An illustration of what Mary Ellen Pleasant may have looked like, rendered in a ghostly pale transparency. Showing through the semi-transparent illustration is a photo of the Healing Arts Building, a Chinese medicine clinic, that now stands on the grounds of the former Bell Mansion.

“People who say bad things about her in the park have had objects dropped on their head, or fallen suddenly as if pushed. The sudden appearance of a crow seems to herald Mary’s presence, and she has even taken her human form and walked among the trees and bushes. If you make a respectful request of the voodoo priestess on that corner, and find favor with Mary, it is said that your request will come true.”  
Don’t Call Her Mammy – The New Fillmore

Mary Ellen Pleasant was ultimately undone by litigation and a hostile press. She lost her home in a suit with Bell’s heirs, and she retreated to Sonoma County, where she lived out her days on a ranch. When she died in 1904, the Chronicle ran the headline “Mammy Pleasant Will Work Weird Spells No More.”   This epitaph memorialized her as a mammy, a sorcerer, a meddler in white affairs. Which is bullshit! This is the woman who rode with Jim Brown! Who desegregated transit! This was Black City Hall!

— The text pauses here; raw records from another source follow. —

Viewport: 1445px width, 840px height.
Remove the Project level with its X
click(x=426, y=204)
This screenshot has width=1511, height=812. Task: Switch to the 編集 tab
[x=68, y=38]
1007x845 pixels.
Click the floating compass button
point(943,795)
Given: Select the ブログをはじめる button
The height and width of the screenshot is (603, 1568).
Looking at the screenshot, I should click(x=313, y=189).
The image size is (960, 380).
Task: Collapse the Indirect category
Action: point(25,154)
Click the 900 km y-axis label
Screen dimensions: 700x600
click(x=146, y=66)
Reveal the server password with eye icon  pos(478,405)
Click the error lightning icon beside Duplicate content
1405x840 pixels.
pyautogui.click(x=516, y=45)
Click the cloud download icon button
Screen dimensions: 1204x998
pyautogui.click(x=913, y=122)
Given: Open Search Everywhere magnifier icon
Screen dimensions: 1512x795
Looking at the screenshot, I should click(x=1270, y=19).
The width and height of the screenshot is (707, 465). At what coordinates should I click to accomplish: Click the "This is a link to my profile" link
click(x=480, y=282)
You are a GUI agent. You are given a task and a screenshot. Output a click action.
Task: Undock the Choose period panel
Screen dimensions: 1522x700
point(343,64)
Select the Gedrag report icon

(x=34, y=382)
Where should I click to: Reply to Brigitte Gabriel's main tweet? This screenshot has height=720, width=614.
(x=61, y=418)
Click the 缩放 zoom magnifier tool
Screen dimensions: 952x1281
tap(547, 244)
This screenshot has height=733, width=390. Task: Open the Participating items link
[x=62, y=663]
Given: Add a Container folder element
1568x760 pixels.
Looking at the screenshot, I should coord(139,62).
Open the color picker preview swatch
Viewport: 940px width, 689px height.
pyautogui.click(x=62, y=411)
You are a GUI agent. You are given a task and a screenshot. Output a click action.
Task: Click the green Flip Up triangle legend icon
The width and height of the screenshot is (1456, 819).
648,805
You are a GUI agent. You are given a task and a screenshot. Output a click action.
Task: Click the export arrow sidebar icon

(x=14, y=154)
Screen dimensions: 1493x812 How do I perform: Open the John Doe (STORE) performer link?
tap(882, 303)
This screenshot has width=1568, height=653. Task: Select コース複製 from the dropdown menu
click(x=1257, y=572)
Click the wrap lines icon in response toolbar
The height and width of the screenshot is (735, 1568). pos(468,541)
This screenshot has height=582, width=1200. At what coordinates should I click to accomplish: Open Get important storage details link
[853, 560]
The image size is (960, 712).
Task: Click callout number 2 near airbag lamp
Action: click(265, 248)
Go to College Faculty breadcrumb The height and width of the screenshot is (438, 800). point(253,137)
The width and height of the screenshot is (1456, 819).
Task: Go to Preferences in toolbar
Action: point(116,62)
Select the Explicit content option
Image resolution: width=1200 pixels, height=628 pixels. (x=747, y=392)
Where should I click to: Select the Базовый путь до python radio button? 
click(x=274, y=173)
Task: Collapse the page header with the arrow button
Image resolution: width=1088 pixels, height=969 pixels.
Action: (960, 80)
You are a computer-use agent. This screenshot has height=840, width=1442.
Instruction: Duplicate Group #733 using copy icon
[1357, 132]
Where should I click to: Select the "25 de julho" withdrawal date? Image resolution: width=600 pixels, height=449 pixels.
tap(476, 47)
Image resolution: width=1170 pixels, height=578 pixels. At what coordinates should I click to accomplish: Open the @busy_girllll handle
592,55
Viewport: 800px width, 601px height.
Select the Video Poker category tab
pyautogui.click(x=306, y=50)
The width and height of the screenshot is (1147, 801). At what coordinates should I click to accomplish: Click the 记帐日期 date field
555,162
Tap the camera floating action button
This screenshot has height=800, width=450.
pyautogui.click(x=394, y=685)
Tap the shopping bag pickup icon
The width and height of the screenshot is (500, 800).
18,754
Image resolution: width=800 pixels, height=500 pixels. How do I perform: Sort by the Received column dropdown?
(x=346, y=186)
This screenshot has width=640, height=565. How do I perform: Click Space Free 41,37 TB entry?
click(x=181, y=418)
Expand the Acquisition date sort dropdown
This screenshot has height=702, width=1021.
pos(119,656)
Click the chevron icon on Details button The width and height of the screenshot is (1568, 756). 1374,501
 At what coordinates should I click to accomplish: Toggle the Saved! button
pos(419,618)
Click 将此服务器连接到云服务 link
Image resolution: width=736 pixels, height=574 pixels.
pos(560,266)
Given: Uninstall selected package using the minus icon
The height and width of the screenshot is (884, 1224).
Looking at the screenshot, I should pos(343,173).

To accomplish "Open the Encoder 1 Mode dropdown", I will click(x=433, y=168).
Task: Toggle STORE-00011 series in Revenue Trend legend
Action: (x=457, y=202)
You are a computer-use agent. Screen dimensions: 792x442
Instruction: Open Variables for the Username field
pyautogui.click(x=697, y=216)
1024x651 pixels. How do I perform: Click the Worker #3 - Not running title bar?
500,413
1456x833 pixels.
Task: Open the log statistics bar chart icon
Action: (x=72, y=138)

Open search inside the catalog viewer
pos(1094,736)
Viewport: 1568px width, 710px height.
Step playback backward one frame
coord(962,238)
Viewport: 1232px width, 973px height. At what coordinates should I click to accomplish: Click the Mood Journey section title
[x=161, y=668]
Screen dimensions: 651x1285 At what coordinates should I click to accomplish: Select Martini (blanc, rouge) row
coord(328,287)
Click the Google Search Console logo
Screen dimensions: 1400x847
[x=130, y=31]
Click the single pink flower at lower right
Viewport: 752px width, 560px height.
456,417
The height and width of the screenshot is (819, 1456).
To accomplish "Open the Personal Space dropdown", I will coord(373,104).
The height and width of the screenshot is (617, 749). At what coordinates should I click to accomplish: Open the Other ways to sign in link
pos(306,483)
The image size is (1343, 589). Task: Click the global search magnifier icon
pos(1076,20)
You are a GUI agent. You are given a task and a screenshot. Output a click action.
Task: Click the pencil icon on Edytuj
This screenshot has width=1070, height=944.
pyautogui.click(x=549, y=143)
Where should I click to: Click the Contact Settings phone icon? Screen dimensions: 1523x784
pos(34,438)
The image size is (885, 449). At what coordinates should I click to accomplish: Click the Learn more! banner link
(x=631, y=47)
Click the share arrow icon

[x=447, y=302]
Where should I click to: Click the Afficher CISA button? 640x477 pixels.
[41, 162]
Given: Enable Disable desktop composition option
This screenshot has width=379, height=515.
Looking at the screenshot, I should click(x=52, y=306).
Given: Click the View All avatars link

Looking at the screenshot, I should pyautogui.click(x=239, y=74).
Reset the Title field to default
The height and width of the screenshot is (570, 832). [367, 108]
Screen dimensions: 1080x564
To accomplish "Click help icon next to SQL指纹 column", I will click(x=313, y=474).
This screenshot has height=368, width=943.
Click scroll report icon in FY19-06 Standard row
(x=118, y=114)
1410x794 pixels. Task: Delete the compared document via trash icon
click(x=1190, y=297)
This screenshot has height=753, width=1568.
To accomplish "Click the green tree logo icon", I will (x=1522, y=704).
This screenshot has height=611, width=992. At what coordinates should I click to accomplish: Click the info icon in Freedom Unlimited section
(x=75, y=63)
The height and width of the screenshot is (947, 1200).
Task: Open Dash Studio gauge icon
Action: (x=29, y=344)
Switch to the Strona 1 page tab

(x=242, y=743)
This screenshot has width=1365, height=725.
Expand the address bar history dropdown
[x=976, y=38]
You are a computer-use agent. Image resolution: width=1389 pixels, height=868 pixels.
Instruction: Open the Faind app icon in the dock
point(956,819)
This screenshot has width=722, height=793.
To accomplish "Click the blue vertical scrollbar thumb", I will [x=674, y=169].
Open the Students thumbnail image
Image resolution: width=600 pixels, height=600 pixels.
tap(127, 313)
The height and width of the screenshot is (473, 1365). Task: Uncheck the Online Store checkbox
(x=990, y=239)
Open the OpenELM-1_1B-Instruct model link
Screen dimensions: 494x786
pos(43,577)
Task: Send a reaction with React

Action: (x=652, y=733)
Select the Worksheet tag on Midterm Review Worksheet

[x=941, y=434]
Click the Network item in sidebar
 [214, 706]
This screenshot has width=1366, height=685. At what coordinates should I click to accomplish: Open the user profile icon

So, obviously she haunts this city. Wouldn’t you? 

I have mixed feelings about ghosts. I don’t really believe half the shit I read about them, but I have spent a lot of time thinking about folklore and why certain people stick around in oral history and legend. After all, where is a ghost more alive and present than a ghost story? I also have some ideas about the story of Mary Ellen Pleasant, in case you couldn’t tell from this 5,000 word manifesto I just wrote. I think she was a powerful woman who scared a lot of people – not because of sorcery, but because of success. And I think that while popular ghost lore has her haunting in her form as a witch and a murderer, we actually keep her specter around to remind us of how people who rise too high will be torn down by a society that resents them. 

Pleasant is a heavy hitter on the San Francisco ghost circuit. Ghost books, tours, and sites fucking love that house. The old stories about her, however, are a vulgar mashup of tabloid stories and racist tropes. In the classic lore, she’s a scheming witch who murdered her lover for his fortune and picked apart his brains after his death. The books still call her “Mammy” and say she lurks among the eucalyptus trees, waiting to work her spells on unsuspecting passersby. She haunts because of black magic, because she was a murderer, because some creepy voodoo shit keeps her tied to the site and looking for new victims. 

That’s just a recitation of the racist garbage run by the Victorian press, buuuuuuuttt it’s probably why the story has stuck around and gained so much traction. Mary Ellen Pleasant was a trailblazer, and she intimidated a lot of people before any of this voodoo queen bullshit started. She was a Black woman millionaire who ran with the most powerful white men in town. YOU KNOW PEOPLE DID NOT LIKE THAT SHIT! You know it scared them! Part of the reason why the accusations of pimping, witchcraft, and thievery came about (and stuck) were because society could not comprehend the success of this woman. She must have made her money selling babies or murdering men or using BLACK MAGIC (PUN INTENDED). These stories were reported in the press and gained a veneer of truth, and they’ve stuck around since. We’re still afraid of these things, a lot has changed since the Gold Rush but also A LOT HAS STAYED THE SAME. 

Photo of a street corner - there is a hanging sign that states "Healing Arts, 1801 Bush St." There's a hanging lantern opposite the sign. In the background there are mature eucalyptus trees. The photo has a very moody filter.

Corner of Bush and Octavia, site of the former Bell Mansion, facing East towards the original eucalyptus trees that still grow there.

So look, I still love ghost stories and I still love the idea of Pleasant hanging out in her park. The trees she planted are now a protected landmark, and they’re all that’s left of her home. There’s a beautiful plaque on the street that describes her as the “Mother of Civil Rights” in California – which is exactly how she should be remembered. Some stories say that you can make a wish, and ask a favor of this ghost – if she likes you, she’ll grant it. If you’re rude or disruptive on the site, she’ll throw a eucalyptus nut at you or push you. That tracks with how Pleasant lived her life, doesn’t it? I see her as a helpful ghost, waiting and watching. She’s keeping an eye out. I like to imagine her waltzing through the site of her magnificent mansion, in her elegant clothing, cooking up some schemes to make money and free people in the struggle. This is a ghost we want around.